■ YOUR ASSIGNMENT: Beginning with the line that has "Screen dimensions: 667x410" and ending with the line that has "Task: Open the home", retype the entries below exactly, except for the pictures.

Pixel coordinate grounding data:
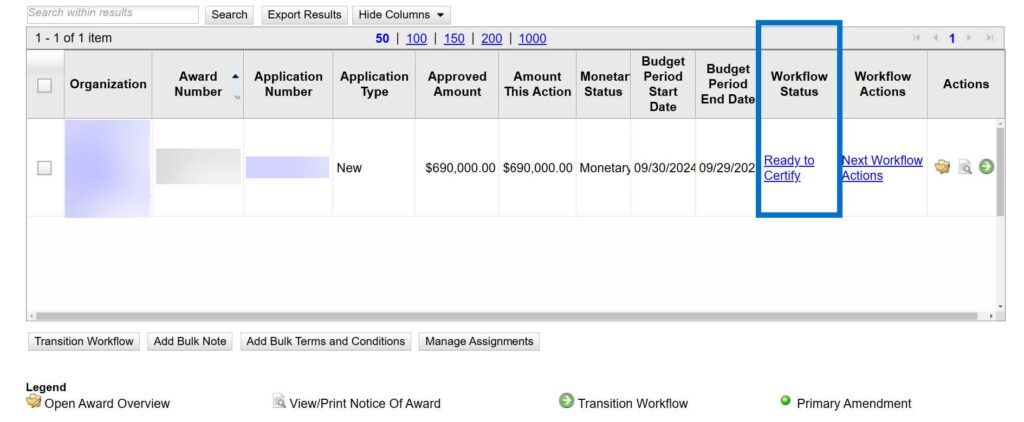Go to next page arrow in pager

pos(970,38)
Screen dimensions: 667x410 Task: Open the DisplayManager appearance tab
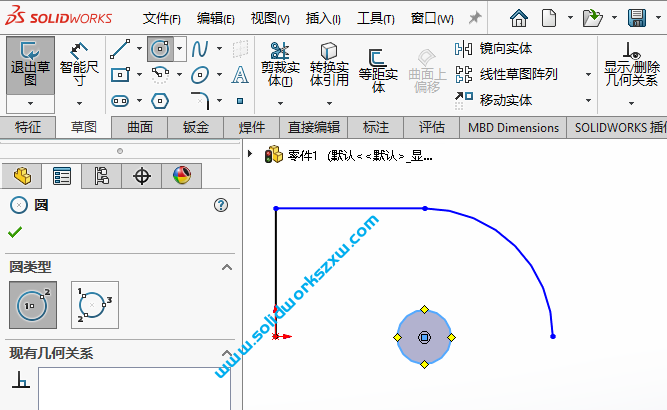[181, 176]
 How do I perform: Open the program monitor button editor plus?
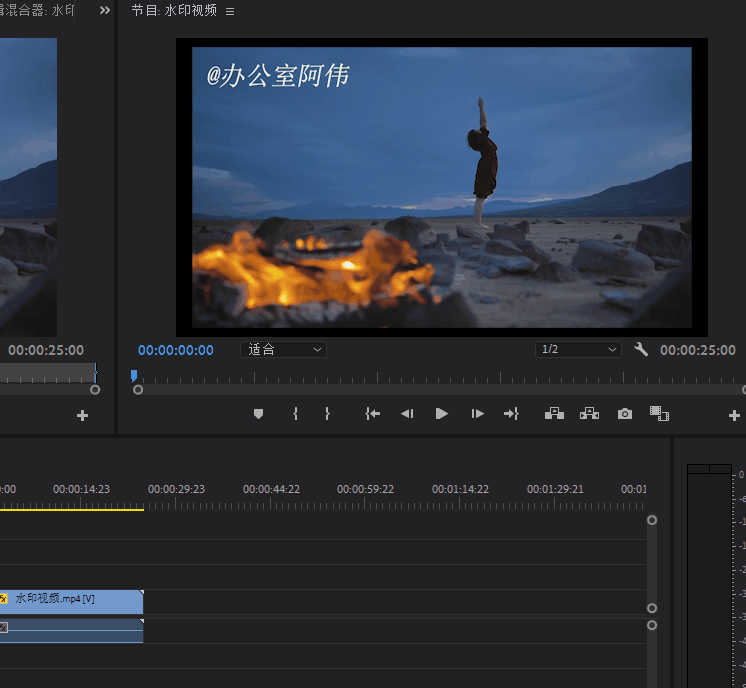[x=734, y=415]
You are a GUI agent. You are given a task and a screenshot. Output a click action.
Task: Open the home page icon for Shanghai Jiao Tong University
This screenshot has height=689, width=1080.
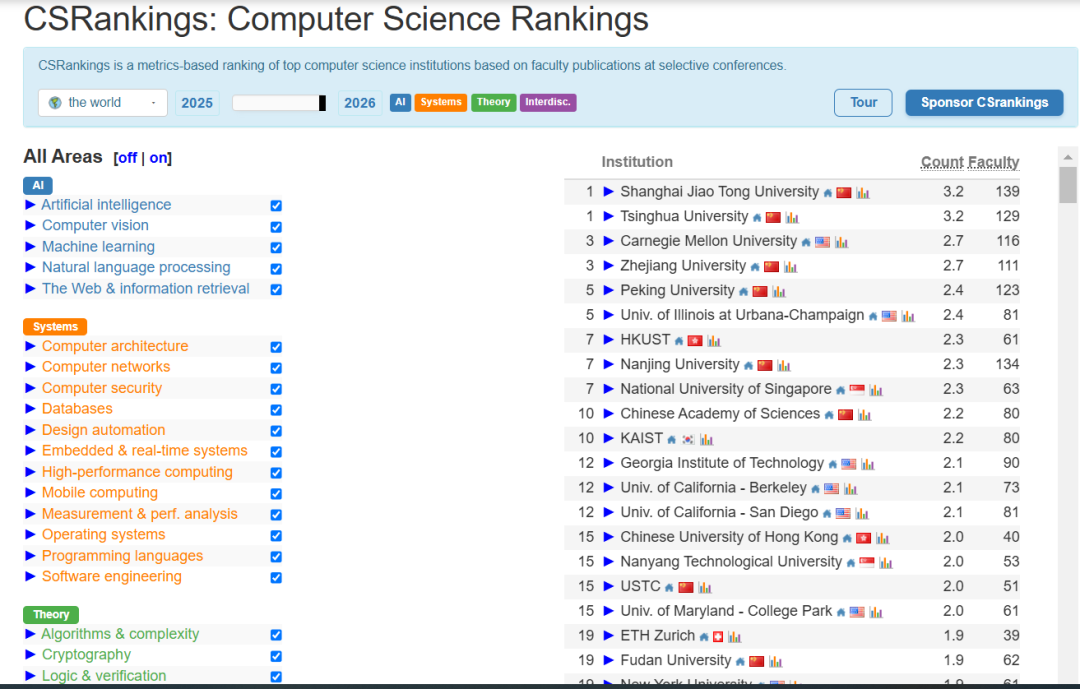[x=828, y=193]
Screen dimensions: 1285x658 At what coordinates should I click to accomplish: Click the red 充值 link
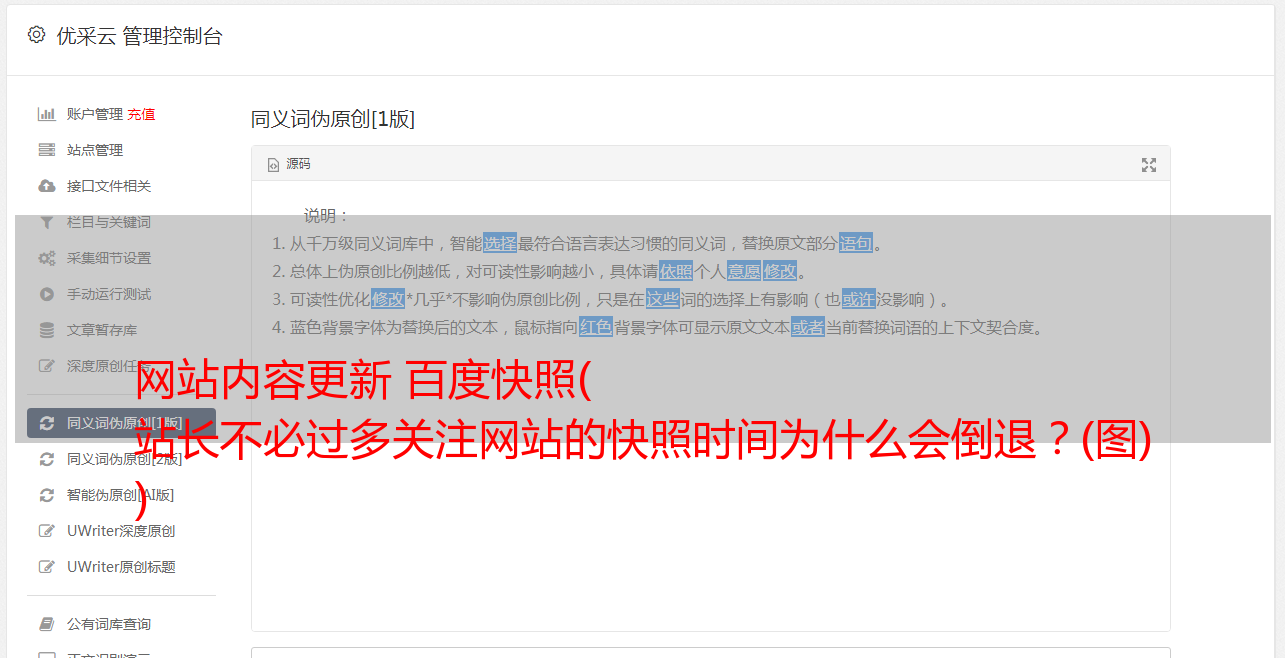click(141, 114)
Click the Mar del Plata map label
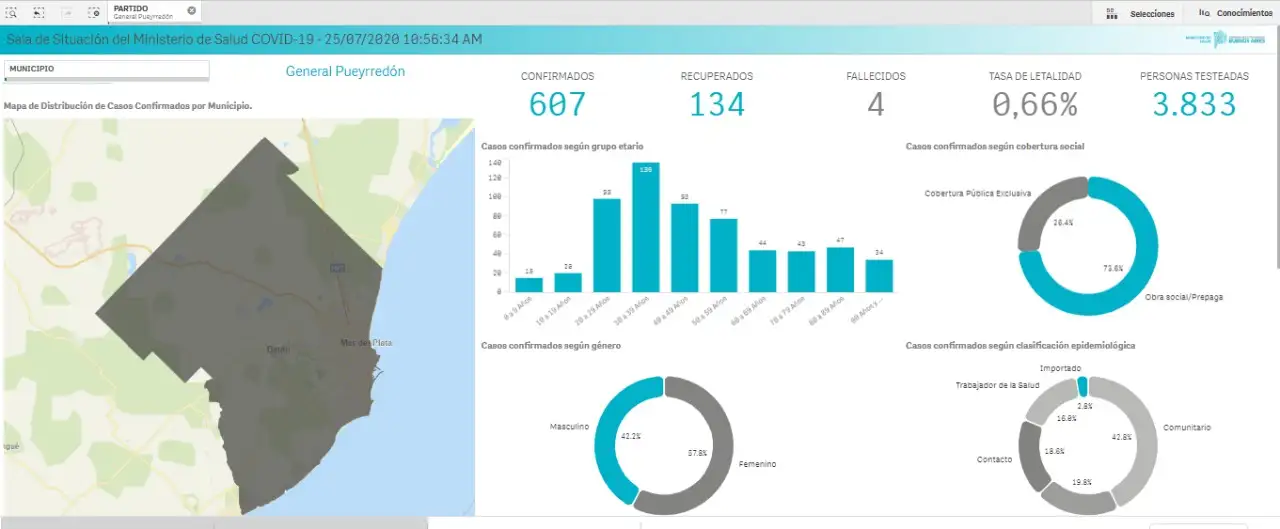Image resolution: width=1280 pixels, height=529 pixels. tap(365, 343)
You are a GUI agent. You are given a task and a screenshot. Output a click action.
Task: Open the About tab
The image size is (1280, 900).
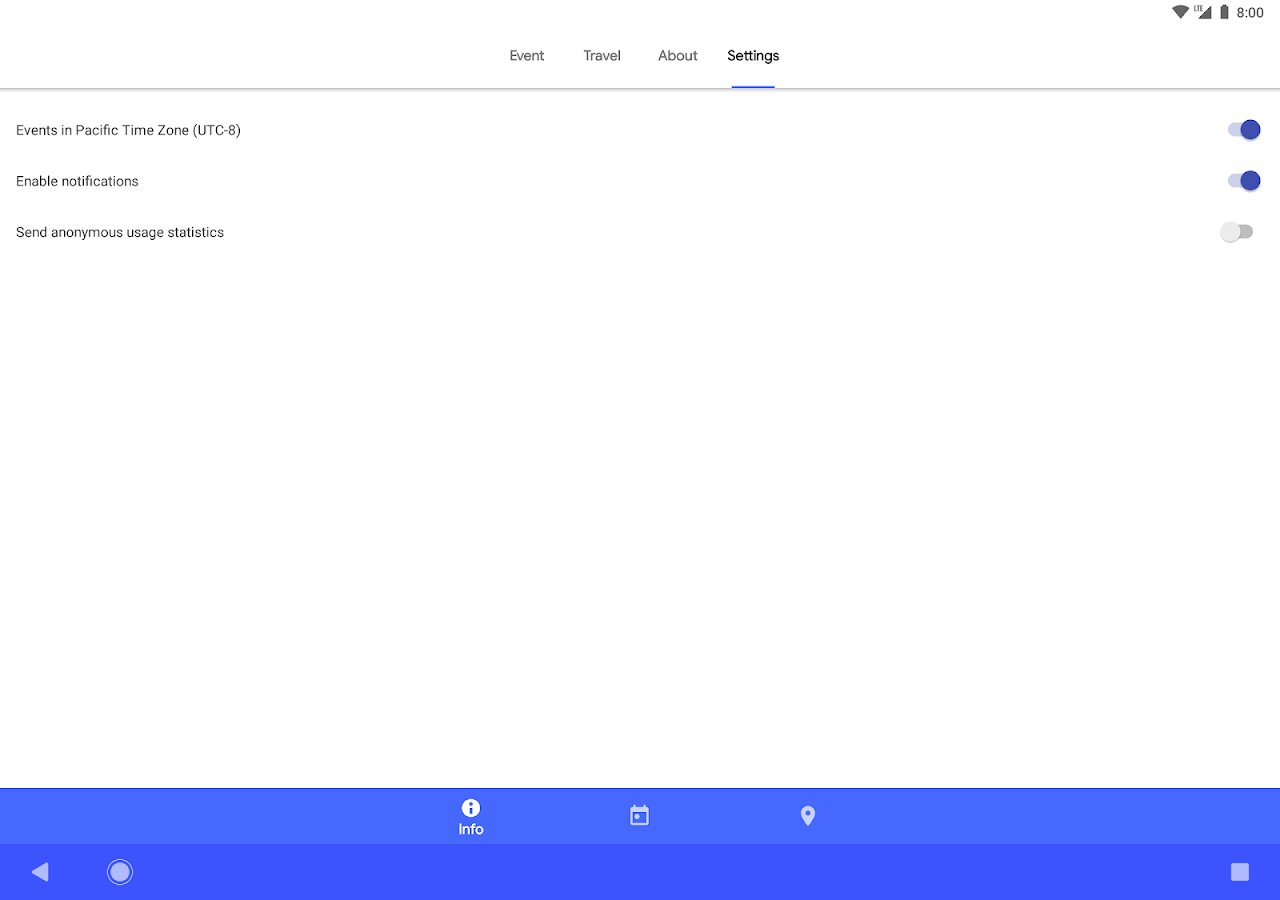[678, 56]
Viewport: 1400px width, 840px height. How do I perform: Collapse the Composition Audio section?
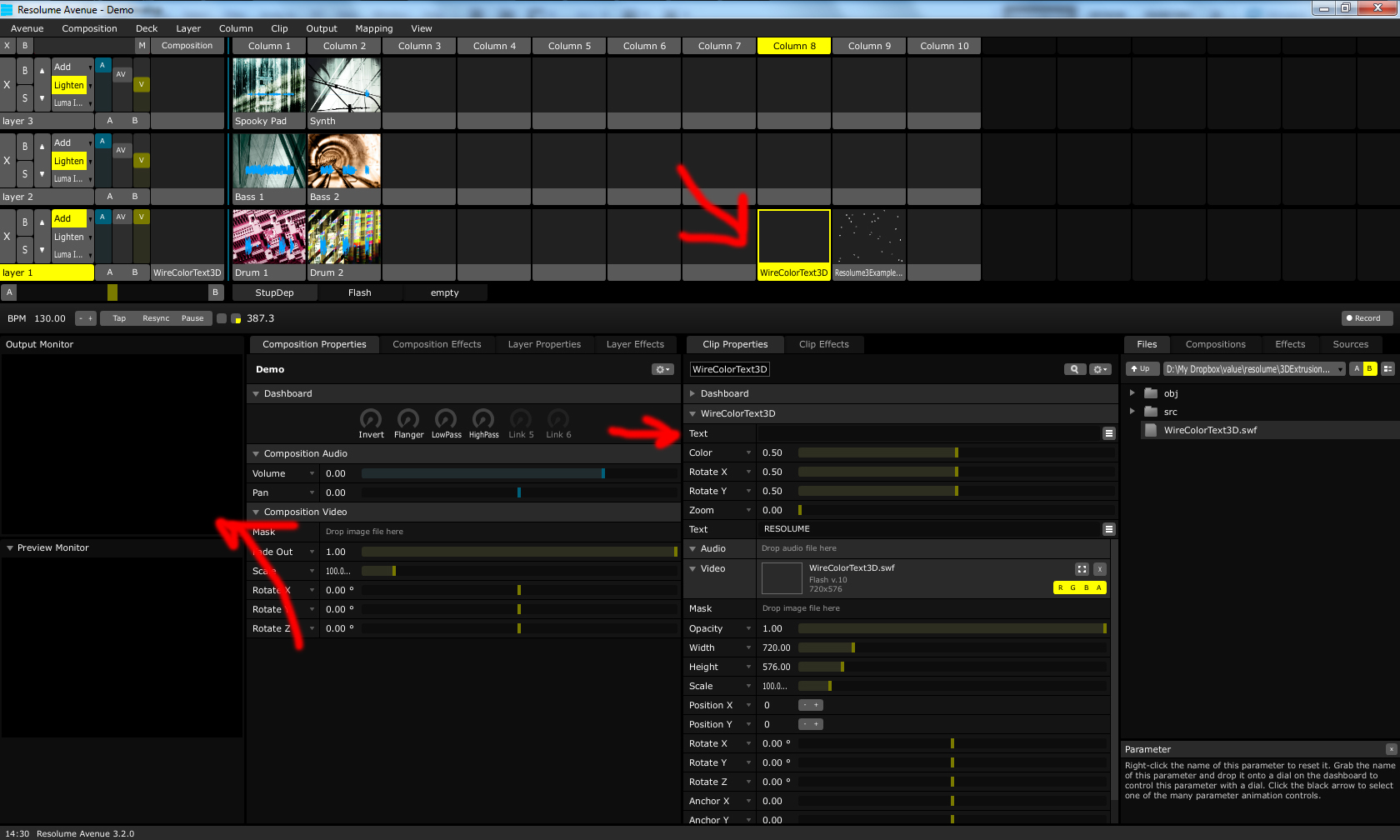pos(257,454)
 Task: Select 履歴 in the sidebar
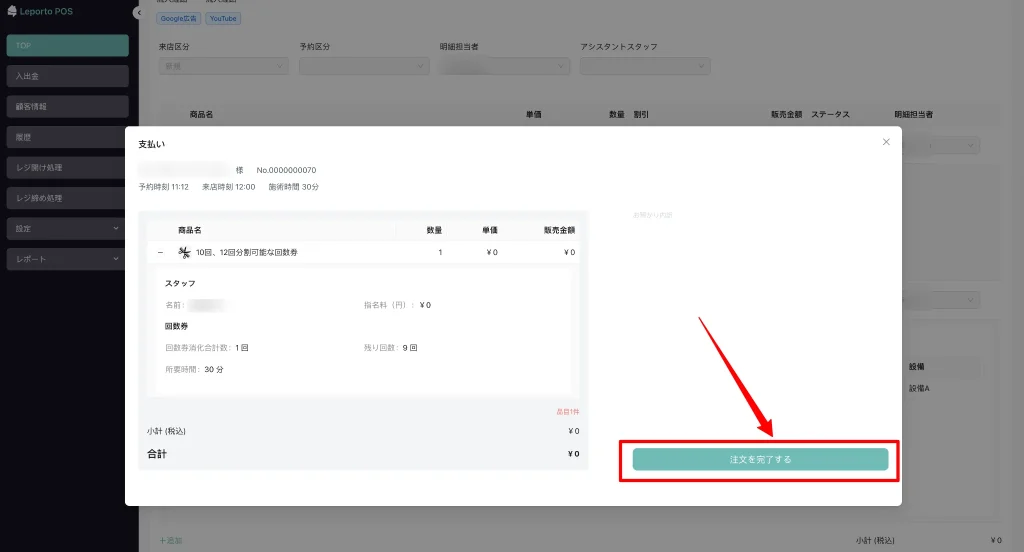pyautogui.click(x=67, y=137)
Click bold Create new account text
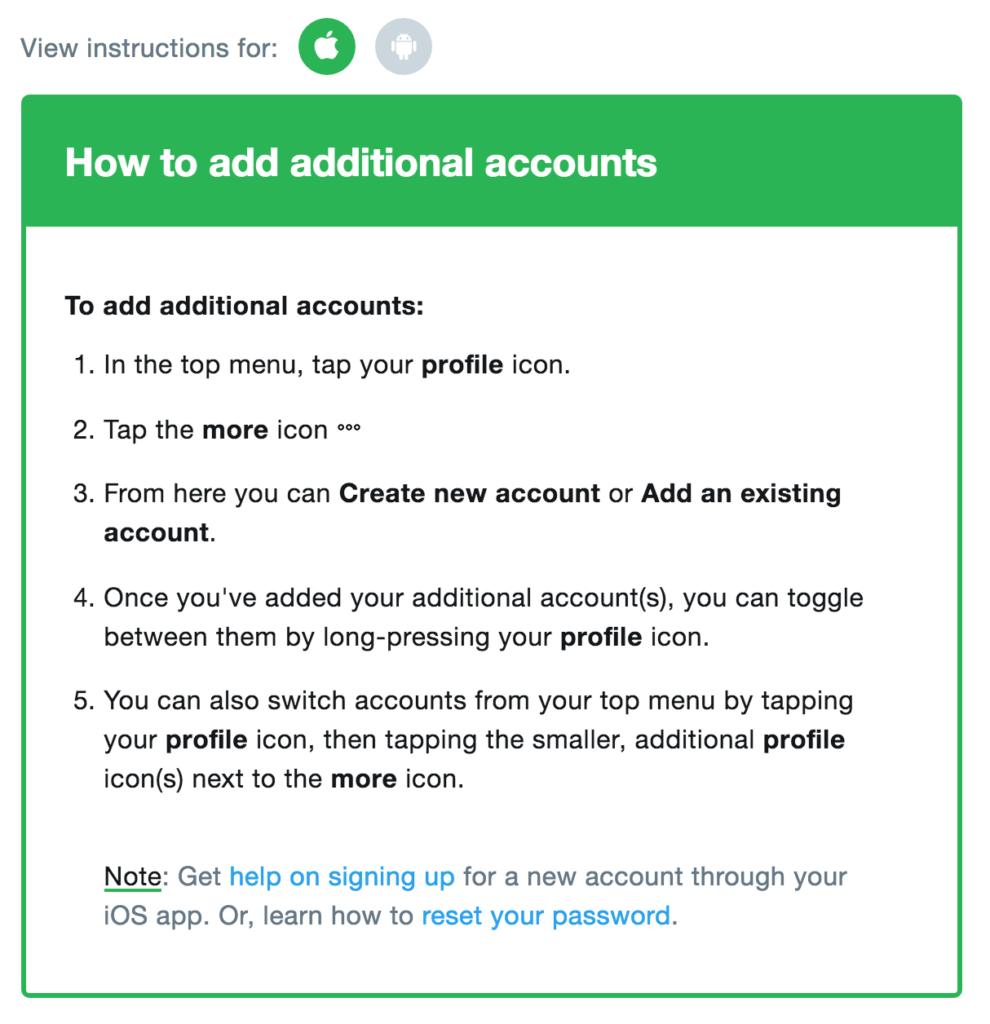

■ ANSWER SPACE:
Screen dimensions: 667x410 Task: Open the DisplayManager appearance tab
[181, 176]
 How do I perform: Open the program monitor button editor plus?
[x=734, y=415]
You are a GUI agent. You are given a task and a screenshot. Output a click action.
Task: Open the home page icon for Shanghai Jiao Tong University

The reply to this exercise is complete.